ACTION ITEM -
Go through the material and copy each line that includes "computer".

DATA RECORDS -

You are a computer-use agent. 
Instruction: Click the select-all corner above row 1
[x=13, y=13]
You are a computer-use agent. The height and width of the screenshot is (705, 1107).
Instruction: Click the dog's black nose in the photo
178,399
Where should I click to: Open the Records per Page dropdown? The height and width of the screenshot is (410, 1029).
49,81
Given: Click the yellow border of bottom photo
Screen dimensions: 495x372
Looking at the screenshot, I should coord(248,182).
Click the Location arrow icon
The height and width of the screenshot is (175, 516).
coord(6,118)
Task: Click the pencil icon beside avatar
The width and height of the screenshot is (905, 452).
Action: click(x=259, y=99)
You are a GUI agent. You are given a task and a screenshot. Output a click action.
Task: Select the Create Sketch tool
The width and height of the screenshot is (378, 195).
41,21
* * *
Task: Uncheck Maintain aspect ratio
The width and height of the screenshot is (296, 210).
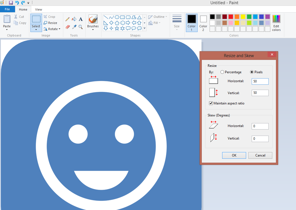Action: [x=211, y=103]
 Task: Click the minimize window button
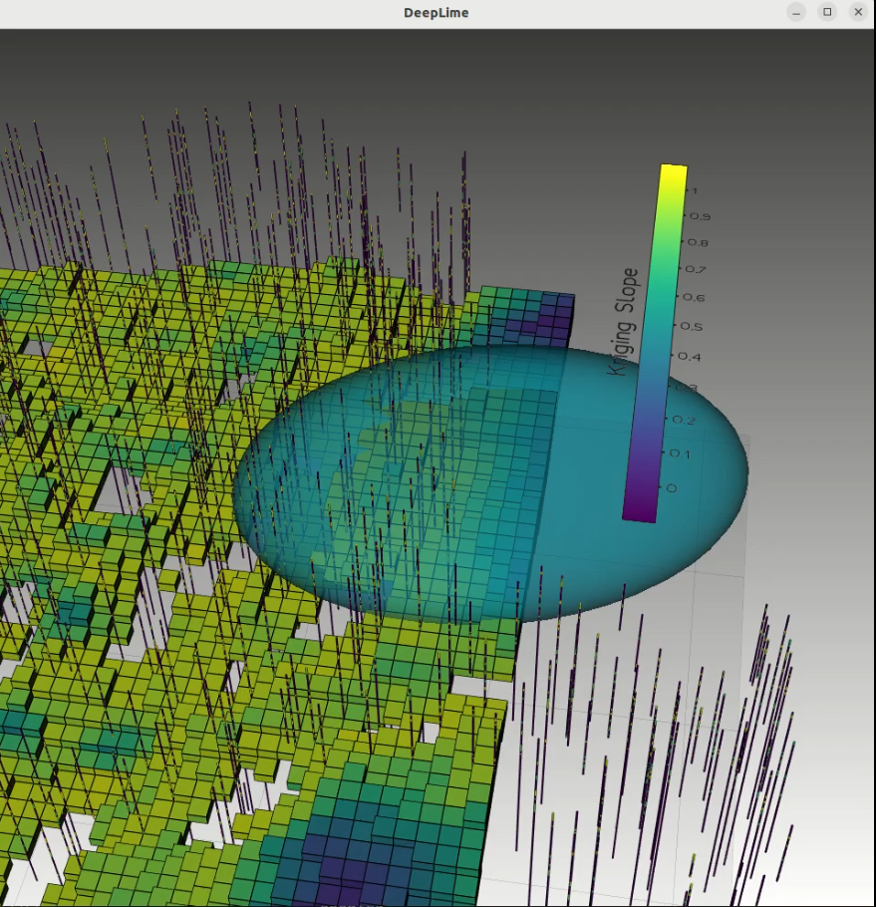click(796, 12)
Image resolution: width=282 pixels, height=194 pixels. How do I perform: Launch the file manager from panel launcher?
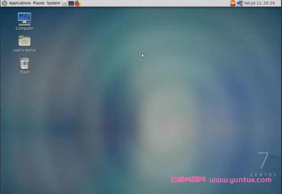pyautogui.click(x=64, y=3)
---
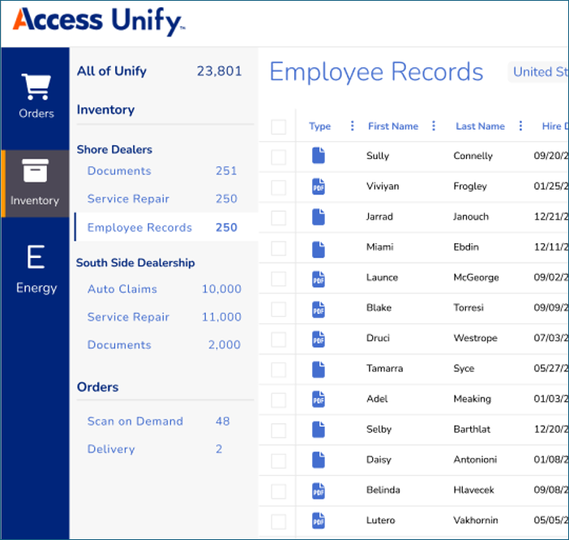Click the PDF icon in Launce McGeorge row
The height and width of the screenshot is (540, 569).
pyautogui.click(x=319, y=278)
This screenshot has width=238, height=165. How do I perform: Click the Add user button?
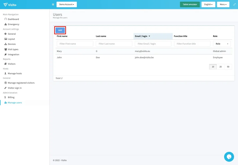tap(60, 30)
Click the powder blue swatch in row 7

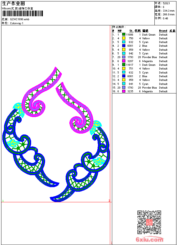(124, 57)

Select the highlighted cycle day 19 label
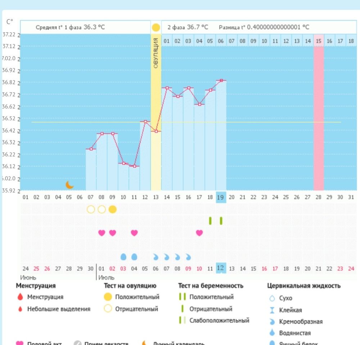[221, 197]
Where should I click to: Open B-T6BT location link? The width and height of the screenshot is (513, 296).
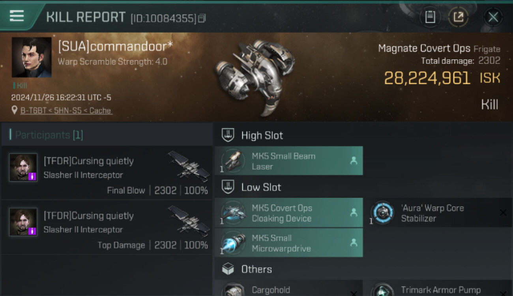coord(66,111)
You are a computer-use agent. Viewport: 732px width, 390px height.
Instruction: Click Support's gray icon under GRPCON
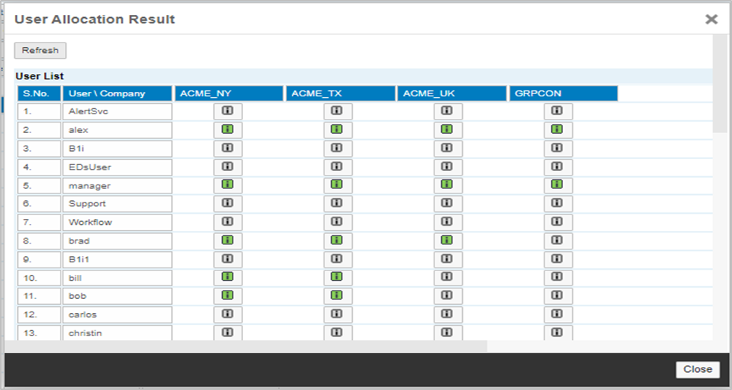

FINAL ANSWER -
You are a computer-use agent. 
You are a computer-use agent. The height and width of the screenshot is (705, 1107).
You are a computer-use agent. Viewport: 732px width, 390px height.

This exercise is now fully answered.